## Study material
*****

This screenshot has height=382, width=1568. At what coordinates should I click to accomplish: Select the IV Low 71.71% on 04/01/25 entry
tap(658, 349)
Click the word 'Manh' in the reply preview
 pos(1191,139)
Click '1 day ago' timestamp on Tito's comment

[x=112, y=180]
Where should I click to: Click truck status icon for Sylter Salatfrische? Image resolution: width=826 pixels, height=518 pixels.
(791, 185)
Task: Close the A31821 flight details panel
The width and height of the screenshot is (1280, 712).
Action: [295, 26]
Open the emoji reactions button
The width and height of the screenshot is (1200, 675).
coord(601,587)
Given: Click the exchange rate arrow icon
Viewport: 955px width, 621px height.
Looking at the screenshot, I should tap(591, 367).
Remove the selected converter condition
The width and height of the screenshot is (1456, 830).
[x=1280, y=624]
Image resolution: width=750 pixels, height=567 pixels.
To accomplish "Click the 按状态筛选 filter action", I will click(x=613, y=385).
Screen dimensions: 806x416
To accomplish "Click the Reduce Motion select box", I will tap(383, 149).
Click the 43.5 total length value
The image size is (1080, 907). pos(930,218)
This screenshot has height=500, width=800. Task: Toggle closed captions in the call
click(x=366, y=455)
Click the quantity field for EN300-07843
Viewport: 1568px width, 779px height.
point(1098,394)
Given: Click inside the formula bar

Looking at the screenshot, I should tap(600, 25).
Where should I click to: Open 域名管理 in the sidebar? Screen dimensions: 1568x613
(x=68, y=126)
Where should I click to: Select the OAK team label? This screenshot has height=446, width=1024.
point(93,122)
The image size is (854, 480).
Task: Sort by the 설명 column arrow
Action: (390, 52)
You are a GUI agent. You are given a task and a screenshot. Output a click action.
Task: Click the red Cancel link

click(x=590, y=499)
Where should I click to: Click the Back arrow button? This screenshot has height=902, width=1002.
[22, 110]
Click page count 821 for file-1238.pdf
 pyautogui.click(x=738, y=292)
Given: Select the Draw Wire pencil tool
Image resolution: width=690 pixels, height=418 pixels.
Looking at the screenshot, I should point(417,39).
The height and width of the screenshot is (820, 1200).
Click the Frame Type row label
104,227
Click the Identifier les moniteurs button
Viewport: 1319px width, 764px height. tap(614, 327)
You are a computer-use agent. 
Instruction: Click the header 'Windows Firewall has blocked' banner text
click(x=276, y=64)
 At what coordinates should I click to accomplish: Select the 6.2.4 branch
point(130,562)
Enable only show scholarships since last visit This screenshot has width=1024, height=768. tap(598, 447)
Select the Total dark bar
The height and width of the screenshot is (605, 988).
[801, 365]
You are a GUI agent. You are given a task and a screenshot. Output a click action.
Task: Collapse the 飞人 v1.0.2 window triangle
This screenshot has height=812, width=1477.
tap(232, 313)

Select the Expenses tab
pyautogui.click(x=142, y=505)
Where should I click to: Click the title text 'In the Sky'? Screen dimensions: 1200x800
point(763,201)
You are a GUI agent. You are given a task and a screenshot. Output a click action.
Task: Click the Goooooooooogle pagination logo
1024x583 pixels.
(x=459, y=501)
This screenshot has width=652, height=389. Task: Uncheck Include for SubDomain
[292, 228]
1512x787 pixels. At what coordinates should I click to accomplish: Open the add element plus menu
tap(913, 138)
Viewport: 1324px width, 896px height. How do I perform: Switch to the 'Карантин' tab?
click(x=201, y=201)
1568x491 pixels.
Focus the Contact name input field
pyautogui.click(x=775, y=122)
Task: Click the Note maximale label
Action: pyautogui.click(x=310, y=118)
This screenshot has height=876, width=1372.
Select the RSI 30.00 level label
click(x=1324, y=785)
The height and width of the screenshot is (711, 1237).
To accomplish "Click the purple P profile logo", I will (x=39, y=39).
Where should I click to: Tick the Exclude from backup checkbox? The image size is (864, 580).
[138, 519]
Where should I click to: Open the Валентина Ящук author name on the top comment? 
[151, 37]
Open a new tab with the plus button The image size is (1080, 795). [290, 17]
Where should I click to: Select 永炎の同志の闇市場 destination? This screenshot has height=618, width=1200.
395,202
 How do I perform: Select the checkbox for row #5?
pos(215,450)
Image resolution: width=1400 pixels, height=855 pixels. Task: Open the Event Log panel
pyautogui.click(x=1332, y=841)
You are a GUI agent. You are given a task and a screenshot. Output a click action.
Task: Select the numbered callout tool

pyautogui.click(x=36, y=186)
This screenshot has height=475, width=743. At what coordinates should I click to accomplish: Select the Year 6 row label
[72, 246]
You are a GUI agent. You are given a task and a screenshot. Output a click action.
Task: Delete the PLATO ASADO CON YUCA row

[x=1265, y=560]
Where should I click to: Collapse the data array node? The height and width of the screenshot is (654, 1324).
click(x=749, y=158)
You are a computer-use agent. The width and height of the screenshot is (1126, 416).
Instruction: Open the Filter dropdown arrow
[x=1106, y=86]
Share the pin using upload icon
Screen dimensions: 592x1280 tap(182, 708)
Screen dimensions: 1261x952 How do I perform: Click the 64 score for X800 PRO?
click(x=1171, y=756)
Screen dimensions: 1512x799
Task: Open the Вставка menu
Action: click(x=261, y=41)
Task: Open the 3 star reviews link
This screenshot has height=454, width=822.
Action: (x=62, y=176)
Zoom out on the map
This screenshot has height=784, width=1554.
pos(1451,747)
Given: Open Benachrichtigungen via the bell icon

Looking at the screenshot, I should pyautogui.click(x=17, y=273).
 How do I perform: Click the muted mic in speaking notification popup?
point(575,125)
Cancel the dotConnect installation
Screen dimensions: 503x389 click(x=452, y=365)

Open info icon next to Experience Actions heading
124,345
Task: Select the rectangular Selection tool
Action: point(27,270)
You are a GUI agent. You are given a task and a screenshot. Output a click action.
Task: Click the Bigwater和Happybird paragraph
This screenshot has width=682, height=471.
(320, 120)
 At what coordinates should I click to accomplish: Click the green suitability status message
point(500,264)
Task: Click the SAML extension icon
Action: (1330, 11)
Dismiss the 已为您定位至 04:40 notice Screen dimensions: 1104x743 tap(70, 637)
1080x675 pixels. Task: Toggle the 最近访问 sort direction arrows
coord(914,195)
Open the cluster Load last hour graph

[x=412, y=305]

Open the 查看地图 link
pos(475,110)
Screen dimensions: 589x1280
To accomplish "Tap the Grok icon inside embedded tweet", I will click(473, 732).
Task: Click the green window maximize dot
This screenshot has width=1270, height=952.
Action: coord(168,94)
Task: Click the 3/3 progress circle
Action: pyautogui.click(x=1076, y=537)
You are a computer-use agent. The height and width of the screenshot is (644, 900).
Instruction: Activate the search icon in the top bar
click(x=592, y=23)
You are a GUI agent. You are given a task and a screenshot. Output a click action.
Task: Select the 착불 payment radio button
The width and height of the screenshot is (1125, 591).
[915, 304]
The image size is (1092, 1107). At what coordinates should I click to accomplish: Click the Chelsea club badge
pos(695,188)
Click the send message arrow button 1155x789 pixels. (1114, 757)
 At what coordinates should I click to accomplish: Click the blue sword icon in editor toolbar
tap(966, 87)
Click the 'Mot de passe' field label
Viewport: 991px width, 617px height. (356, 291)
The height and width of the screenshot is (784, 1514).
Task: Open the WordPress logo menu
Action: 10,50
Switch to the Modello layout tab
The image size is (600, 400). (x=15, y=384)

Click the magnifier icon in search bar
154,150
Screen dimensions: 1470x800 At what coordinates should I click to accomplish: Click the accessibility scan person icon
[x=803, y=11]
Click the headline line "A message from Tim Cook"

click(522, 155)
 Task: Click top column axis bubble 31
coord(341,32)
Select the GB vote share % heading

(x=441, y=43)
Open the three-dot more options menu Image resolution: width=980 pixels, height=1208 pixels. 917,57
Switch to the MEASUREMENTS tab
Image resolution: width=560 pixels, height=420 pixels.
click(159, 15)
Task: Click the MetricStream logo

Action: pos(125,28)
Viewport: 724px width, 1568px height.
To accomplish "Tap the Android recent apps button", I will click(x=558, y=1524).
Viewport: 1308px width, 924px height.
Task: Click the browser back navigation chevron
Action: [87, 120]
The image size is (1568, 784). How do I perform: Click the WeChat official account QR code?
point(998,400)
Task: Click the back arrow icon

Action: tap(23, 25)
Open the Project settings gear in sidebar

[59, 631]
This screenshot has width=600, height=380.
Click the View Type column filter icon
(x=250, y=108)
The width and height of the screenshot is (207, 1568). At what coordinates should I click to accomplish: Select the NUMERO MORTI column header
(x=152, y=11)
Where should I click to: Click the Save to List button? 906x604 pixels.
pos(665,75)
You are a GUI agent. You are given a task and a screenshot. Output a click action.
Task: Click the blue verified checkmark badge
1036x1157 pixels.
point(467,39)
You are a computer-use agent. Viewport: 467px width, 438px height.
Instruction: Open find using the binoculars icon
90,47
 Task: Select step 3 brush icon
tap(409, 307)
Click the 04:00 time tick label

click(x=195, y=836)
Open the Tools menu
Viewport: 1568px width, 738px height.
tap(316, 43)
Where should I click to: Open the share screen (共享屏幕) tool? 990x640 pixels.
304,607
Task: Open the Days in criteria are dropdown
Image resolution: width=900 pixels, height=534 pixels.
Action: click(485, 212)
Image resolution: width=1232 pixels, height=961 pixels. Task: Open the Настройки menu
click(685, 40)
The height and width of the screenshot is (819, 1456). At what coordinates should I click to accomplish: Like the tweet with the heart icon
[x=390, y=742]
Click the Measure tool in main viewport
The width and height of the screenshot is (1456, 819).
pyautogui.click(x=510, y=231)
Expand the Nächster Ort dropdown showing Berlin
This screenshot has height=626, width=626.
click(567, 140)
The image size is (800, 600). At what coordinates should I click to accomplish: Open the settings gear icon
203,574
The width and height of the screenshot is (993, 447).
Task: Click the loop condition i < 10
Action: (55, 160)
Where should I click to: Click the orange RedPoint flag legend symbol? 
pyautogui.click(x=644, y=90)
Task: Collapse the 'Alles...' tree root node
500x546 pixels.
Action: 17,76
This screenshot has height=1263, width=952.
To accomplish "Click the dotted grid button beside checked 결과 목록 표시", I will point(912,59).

*****

## What is being asked
Lines containing the word "computer": copy each of them from the material.

## Answer section
You are a computer-use agent. 
You are a computer-use agent. The width and height of the screenshot is (1126, 416).
You are a computer-use agent. The height and width of the screenshot is (644, 900).
You are a computer-use agent. Viewport: 467px width, 438px height.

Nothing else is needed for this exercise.